◆ TASK REQUIREMENTS ◆
Scan the entries below. List each line with "computer".

◆ MATERIAL FOR THIS TASK ◆
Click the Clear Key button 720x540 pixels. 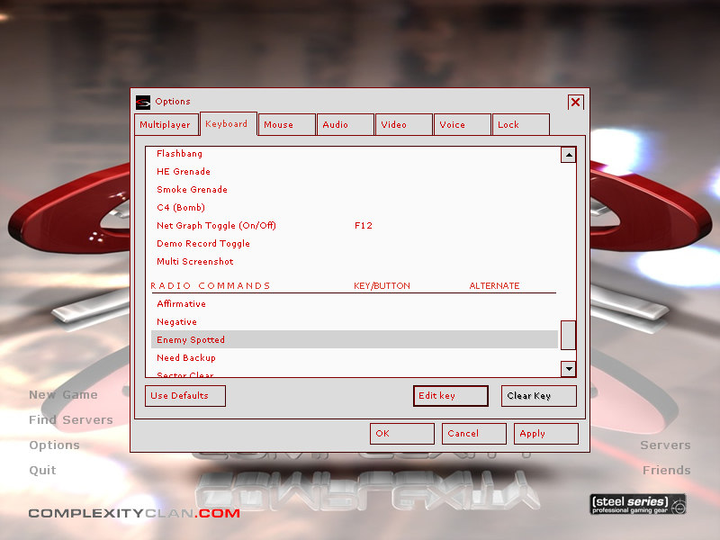pos(538,396)
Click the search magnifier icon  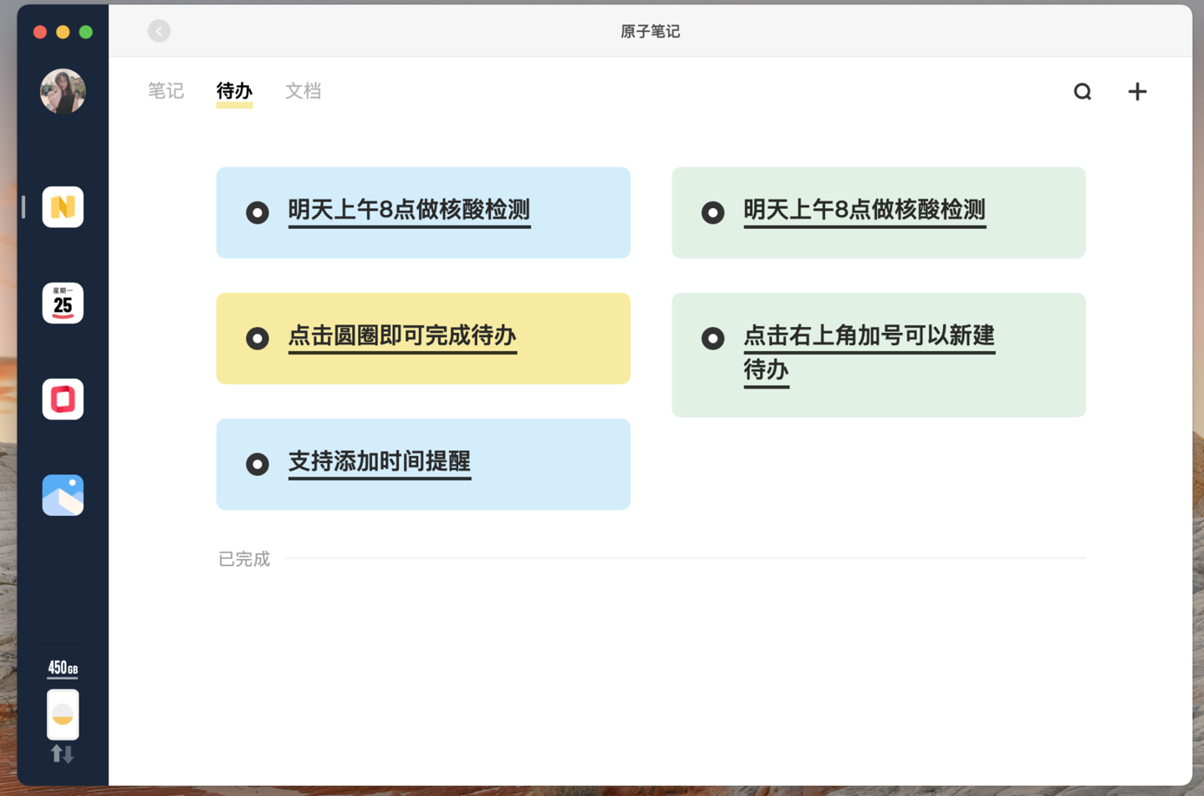coord(1082,91)
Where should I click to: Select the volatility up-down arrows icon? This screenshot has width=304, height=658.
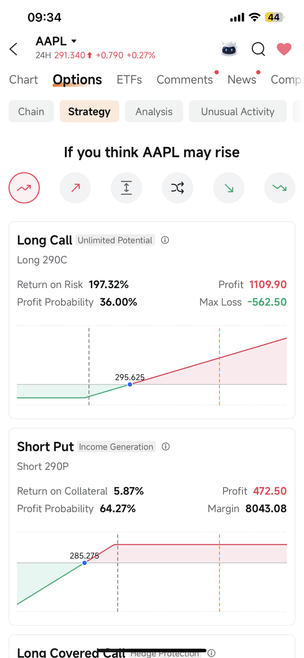point(126,188)
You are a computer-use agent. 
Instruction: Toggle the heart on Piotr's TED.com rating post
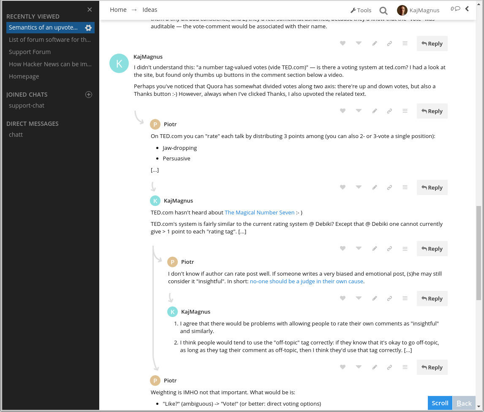(343, 187)
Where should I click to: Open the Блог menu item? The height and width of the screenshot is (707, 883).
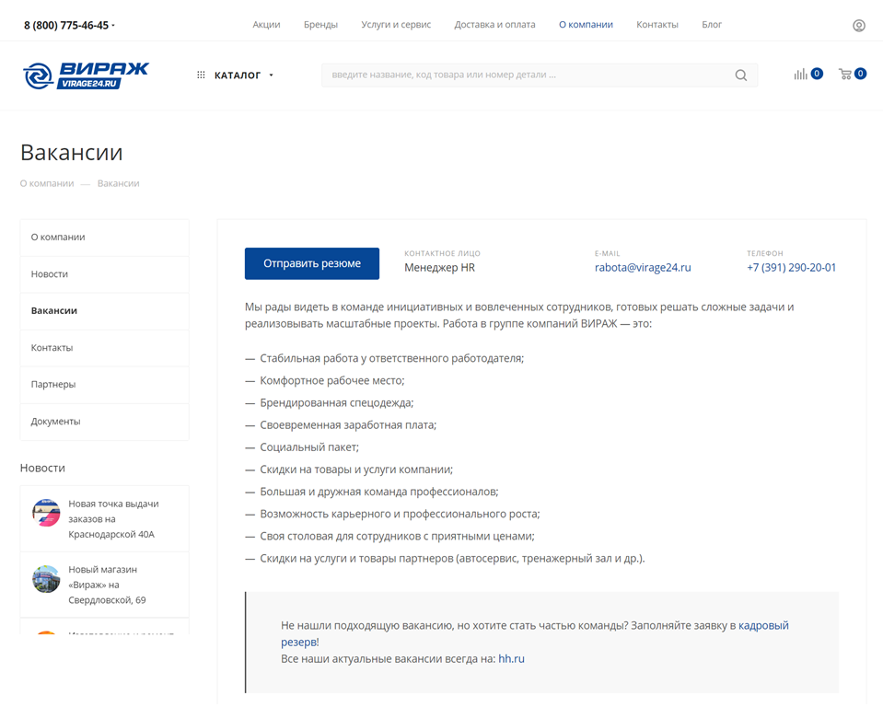(712, 25)
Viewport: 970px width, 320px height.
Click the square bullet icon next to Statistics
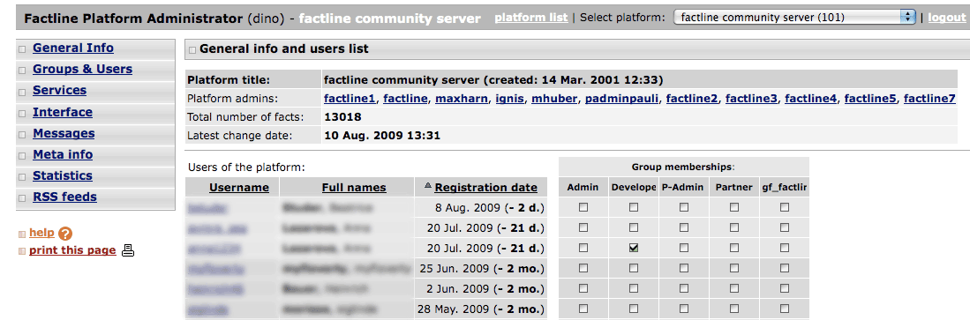[22, 176]
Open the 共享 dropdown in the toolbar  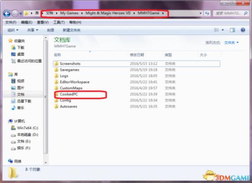coord(32,30)
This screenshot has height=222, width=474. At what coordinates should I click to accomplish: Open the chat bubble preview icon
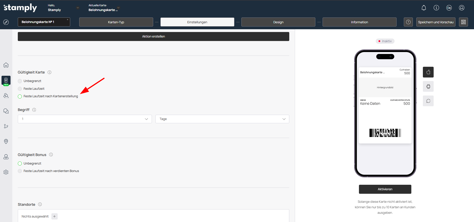pos(428,101)
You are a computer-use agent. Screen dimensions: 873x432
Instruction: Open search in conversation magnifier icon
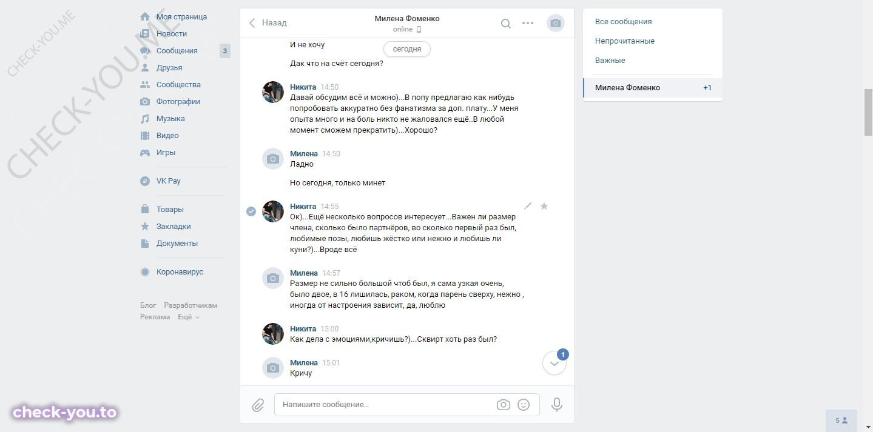505,23
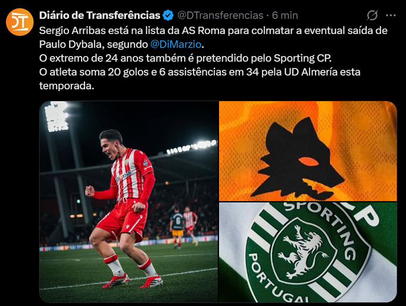This screenshot has height=306, width=406.
Task: Open the @DiMarzio mention link
Action: click(176, 44)
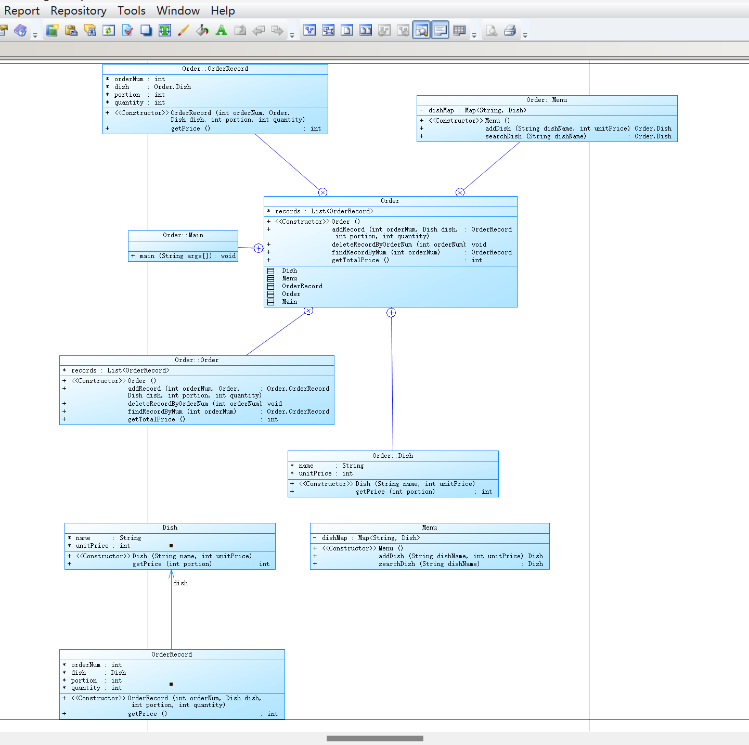Viewport: 749px width, 745px height.
Task: Click the horizontal scrollbar thumb at bottom
Action: click(x=375, y=738)
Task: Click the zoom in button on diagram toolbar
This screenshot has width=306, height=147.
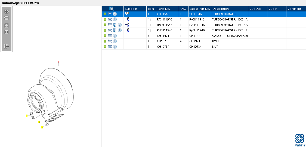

◆ REPLY ◆
You are a computer-use agent. 
You are a computer-use agent. Screen dimensions: 873x432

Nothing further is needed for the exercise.